_Input for this task_
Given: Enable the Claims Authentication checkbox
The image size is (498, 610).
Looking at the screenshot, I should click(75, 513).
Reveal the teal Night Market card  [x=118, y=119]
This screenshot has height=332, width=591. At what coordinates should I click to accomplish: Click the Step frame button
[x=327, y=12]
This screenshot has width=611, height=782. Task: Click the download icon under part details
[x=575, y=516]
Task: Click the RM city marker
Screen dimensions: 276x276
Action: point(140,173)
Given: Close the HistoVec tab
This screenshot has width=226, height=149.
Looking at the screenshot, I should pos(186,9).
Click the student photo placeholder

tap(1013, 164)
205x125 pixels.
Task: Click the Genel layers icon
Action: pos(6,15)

_Instructions for the task_
Nothing in the records should differ from the original when you retype them.

_Answer_
Given: Enable the Claims Authentication checkbox
The image size is (498, 610).
Looking at the screenshot, I should click(75, 513).
Reveal the teal Night Market card  [x=118, y=119]
This screenshot has height=332, width=591. At what coordinates should I click to accomplish: Click the Step frame button
[x=327, y=12]
This screenshot has width=611, height=782. Task: Click the download icon under part details
[x=575, y=516]
Task: Click the RM city marker
Screen dimensions: 276x276
Action: point(140,173)
Given: Close the HistoVec tab
This screenshot has width=226, height=149.
Looking at the screenshot, I should pos(186,9).
Click the student photo placeholder

tap(1013, 164)
205x125 pixels.
Task: Click the Genel layers icon
Action: pos(6,15)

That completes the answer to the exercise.